++++ TEXT SEGMENT ++++

Illinois Territory
From Wikipedia, the free encyclopedia
Illinois Territory was a historic, organized territory of the United States established on March 1, 1809. A portion the area was accepted into the Union as the State of Illinois on December 3, 1818, at which time the Territory ceased to exist.
The area that became the Illinois Territory was earlier known as Illinois Country and was under French control, first as part of French Canada and then as part of Louisiana. The British gained authority over the region with the 1763 Treaty of Paris marking the end of the French and Indian War. During the American Revolutionary War, General George Rogers Clark took possession of the entire Illinois Country for Virginia, which formed the "county of Illinois" to exercise nominal governance over the area. Virginia ceded nearly all of its claims to land north of the Ohio River in order to satisfy objections of land-locked states.
What was to become Illinois Territory was a portion of the larger Northwest Territory from 13 July 1787 until 4 July 1800, when the Indiana Territory was formed as Ohio prepared to become a state. On 3 February 1809, the 10th United States Congress passed legislation establishing Illinois Territory, after Congress received petitions from residents in the far western areas complaining of the difficulties of participating in territorial affairs.

++++ RECORDED INFORMATION ++++

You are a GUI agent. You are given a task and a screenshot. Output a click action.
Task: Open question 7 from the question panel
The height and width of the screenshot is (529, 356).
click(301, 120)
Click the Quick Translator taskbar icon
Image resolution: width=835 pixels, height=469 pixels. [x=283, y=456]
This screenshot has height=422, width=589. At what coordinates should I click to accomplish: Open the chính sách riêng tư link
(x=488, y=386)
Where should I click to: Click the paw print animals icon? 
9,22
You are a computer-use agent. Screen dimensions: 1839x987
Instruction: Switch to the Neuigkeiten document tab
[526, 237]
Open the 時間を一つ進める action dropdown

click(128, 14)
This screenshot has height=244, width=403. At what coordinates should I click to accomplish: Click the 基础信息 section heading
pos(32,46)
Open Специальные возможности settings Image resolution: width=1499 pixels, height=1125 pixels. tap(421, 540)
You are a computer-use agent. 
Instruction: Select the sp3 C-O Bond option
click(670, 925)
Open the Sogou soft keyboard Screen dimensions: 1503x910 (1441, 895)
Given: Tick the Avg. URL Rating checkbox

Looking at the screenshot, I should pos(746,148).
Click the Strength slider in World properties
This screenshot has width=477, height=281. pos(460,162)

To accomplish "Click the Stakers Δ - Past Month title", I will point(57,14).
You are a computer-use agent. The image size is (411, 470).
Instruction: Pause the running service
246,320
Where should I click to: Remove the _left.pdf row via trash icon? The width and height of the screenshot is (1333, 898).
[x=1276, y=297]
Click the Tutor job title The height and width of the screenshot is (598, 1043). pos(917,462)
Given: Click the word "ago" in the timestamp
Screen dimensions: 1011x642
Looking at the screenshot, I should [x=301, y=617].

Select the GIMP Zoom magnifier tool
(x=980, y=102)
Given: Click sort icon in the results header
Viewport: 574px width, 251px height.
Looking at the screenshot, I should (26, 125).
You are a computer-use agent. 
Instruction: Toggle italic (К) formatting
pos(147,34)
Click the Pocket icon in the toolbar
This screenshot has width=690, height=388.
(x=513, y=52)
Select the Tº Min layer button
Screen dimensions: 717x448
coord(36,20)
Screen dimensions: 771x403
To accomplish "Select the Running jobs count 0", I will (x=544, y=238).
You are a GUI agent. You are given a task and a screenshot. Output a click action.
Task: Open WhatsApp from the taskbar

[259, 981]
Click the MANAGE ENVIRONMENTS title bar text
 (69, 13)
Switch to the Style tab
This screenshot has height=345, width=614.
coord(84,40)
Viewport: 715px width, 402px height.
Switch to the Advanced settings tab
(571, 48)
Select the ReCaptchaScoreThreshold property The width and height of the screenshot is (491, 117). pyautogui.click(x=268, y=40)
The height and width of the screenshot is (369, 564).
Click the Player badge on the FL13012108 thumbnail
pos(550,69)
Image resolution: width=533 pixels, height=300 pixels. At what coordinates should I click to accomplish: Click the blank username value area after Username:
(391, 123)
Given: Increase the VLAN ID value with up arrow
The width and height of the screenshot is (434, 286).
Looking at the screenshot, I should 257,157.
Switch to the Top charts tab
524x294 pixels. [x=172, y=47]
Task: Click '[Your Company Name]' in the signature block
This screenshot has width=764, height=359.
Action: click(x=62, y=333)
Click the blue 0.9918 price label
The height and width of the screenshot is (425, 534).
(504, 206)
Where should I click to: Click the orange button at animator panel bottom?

++++

**WORK TO BE COMPLETED**
According to the Illinois Territory article, on what date did part of the territory join the Union as the State of Illinois? The records have nothing to do with this.

**EXERCISE RESPONSE**
December 3, 1818.